Mais la descendance porte une promesse que Dieu reprendra : la descendance d’Abraham sera source de bénédiction pour le monde, la descendance de Juda, quatrième fils de Jacob, portera la victoire, la descendance du roi David règnera pour toujours, dans un règne de justice et de paix. Ce fils d’Abraham, de Juda, de David, ce fils d’homme, c’est le Christ ! C’est Dieu devenu homme, Emmanuel, Dieu avec nous, Dieu à nos côtés, qui vient se glisser dans notre corps-à-corps avec le serpent : Jésus, sur la croix, combat à notre place, pour nous, et laisse le serpent l’infecter de son venin mortel, pour écraser définitivement la tête du mal, et mettre un point final à sa domination. La résurrection prouve que Jésus ressort vainqueur, blessé, mais vainqueur, de ce combat qui nous libère de l’emprise du serpent, mais aussi des conséquences de notre révolte : à celui qui croit en Jésus, l’accès à Dieu est restauré, la mort perd sa force, la vie est de nouveau disponible, et pour toujours. Le Christ a remplacé la malédiction par une bénédiction.

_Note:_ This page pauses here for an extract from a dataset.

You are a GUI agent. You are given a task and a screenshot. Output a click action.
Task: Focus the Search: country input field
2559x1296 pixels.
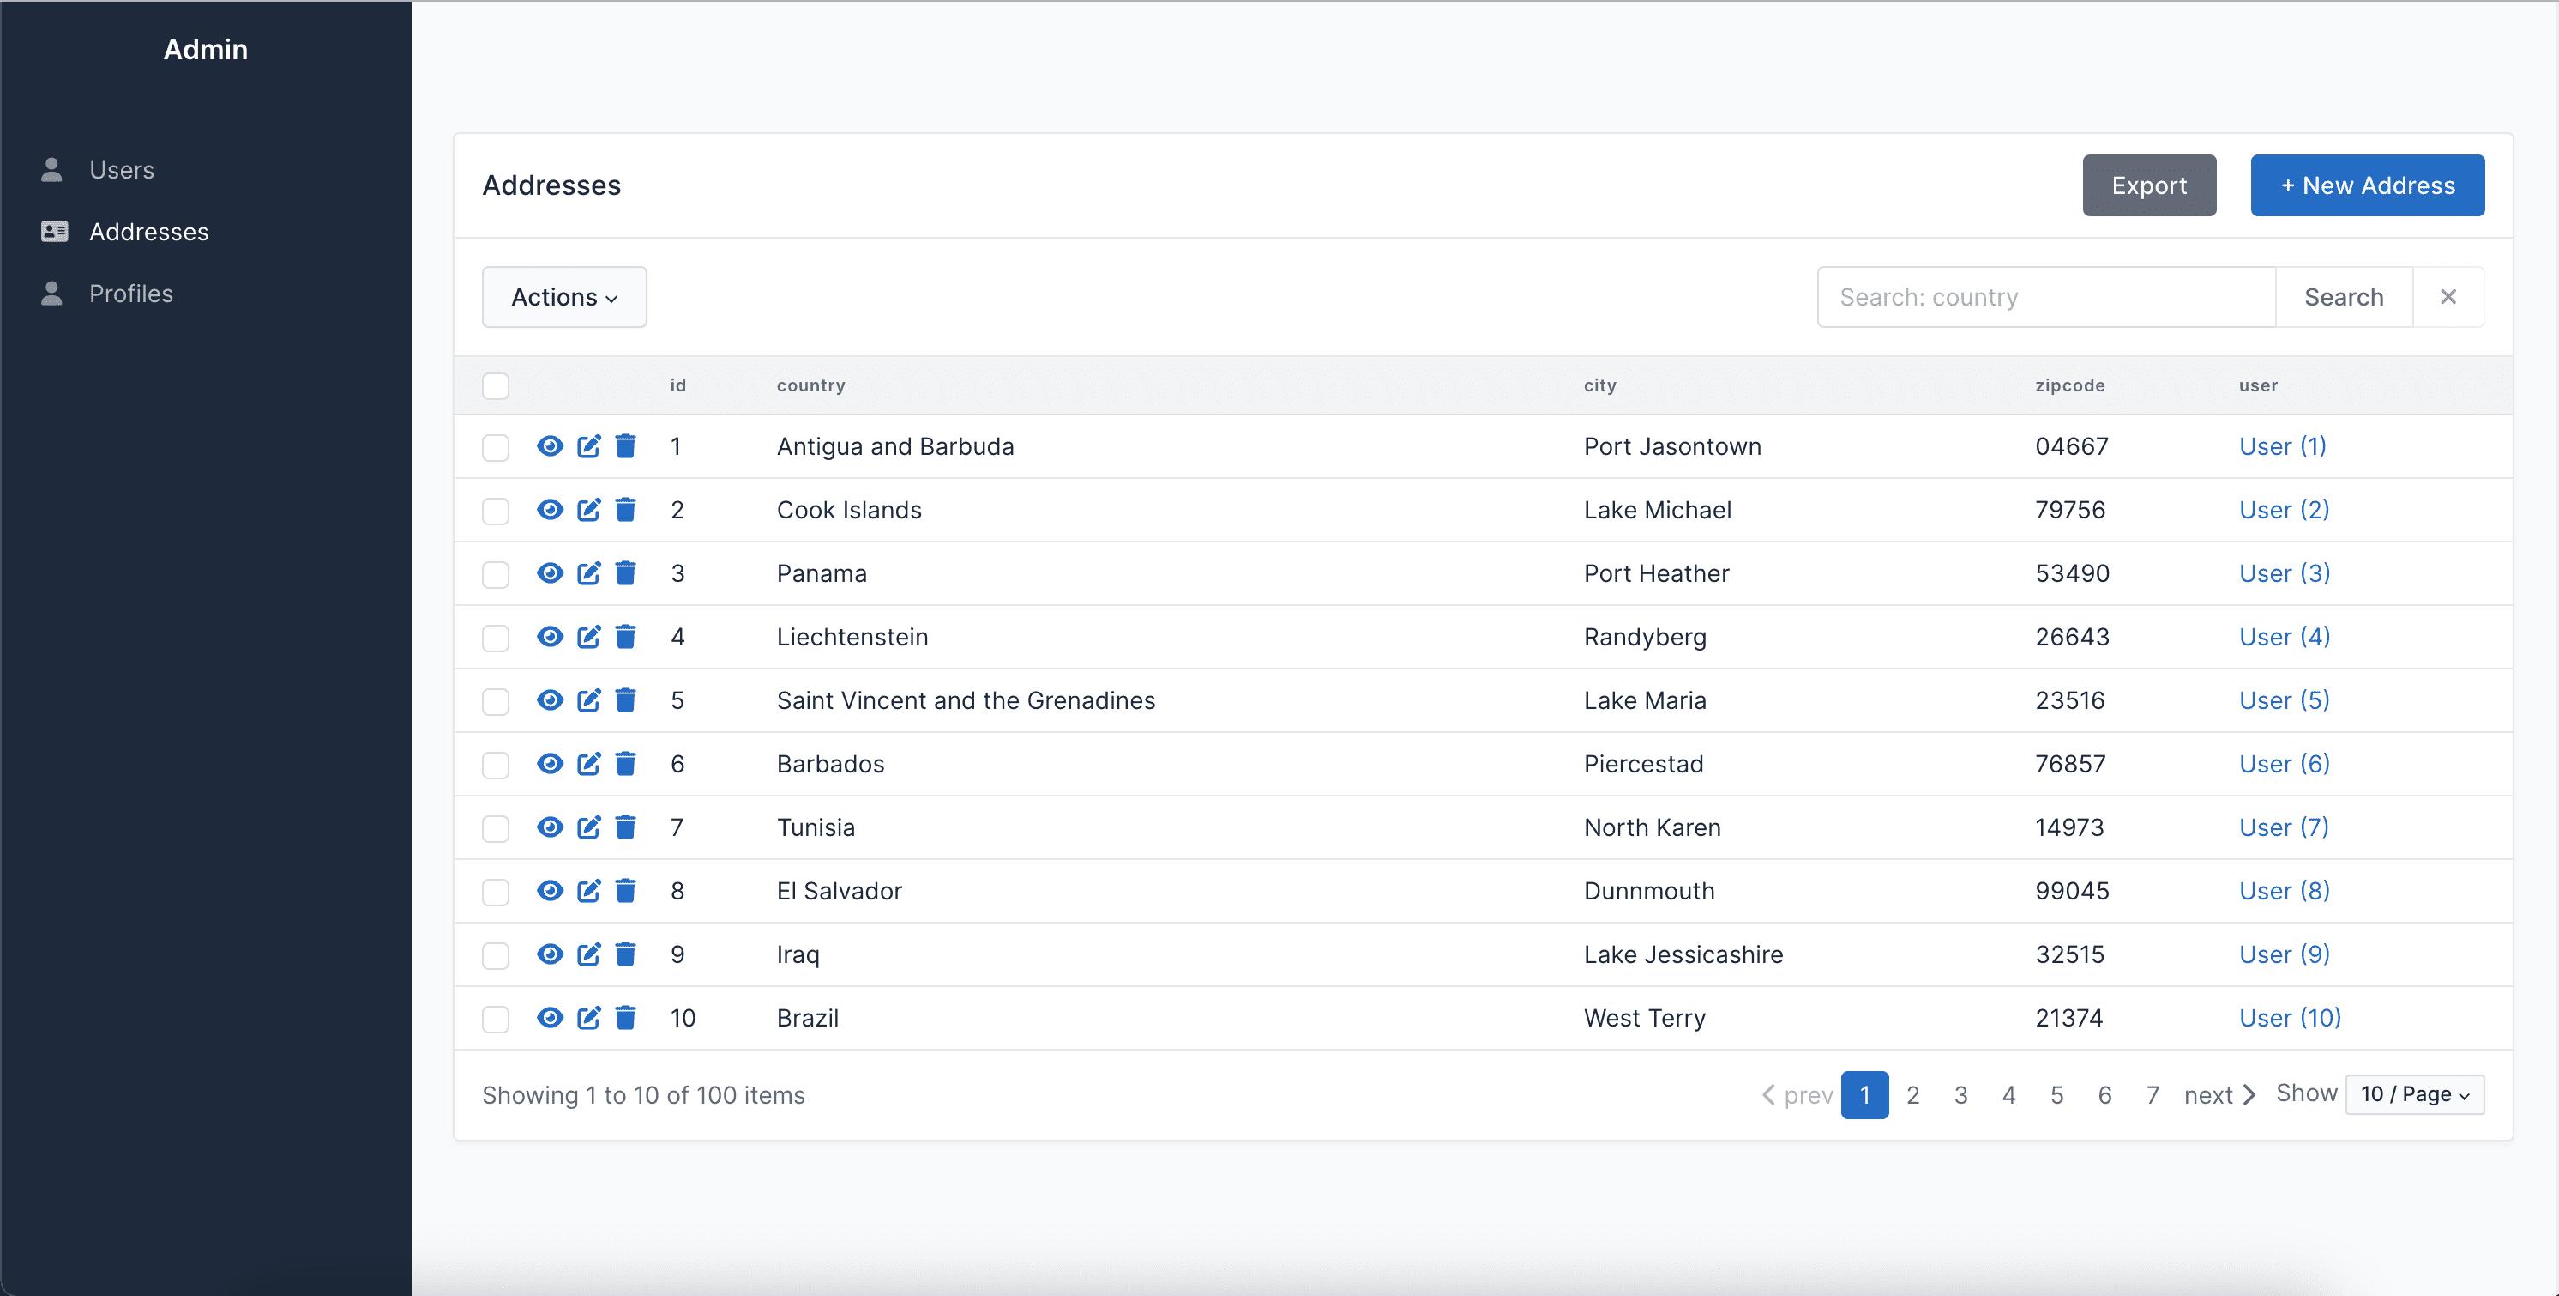click(2045, 297)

Alors c’est bien beau, cette victoire, mais qu’est-ce que ça change à notre vie ? à notre quotidien ? Pour rester dans l’actualité présidentielle, on pourrait dire que Jésus a remporté la victoire et qu’il est maintenant le nouveau président du monde, mais il ne s’est pas encore installé au palais présidentiel. Le passage de pouvoir doit encore se faire, mais le tyran a été vaincu, il règne mais plus pour très longtemps, le corps bouge encore, mais la tête est écrasée. En préparant Noël, nous n’attendons pas la naissance du vainqueur, du sauveur, mais son retour, la manifestation totale de sa victoire au monde entier, son intronisation officielle.
Et cela a un impact sur notre quotidien, parce que Dieu nous invite à prendre du recul et à voir que, derrière les événements ordinaires de notre vie, les malaises et les injustices, Jésus a vaincu. Dieu nous invite à prendre parti, à nous engager aux côtés du vainqueur : par la foi, par l’espérance dans un monde désespérant, par des actes de résistance. De même qu’il y a des irruptions du mal qui nous choquent et nous scandalisent, Dieu nous invite à vivre des irruptions du bien, à inscrire notre espérance dans les gestes et les paroles du quotidien, à laisser la victoire du Christ transfigurer notre quotidien ! Pour reprendre les cas concrets que Dieu évoquait dans son jugement : quand un mari honore sa femme et refuse d’abuser de sa force, il proclame que la malédiction est renversée et il annonce la victoire du Christ ; quand dans un couple on évite de se renvoyer à la figure la faute commise 20 ans plus tôt, on annonce la victoire du Christ ; quand au travail on facilite le travail de son collègue en rendant un document dans les temps, ou qu’on choisit l’honnêteté dans une situation ambiguë, ou qu’on refuse les calomnies de bureau, on annonce la victoire du Christ ; quand nous soutenons ceux qui souffrent, dans leur corps ou leur âme, nous annonçons le Christ. Le matin au petit-déjeuner, pendant nos réunions, pendant nos cultes et dans le métro, sur la rocade et dans les réunions de famille, chaque fois que nous choisissons la justice, la bonté, la paix, l’amour, nous proclamons que le Christ nous a libérés de l’emprise du serpent et de la mort, et nous annonçons sa victoire.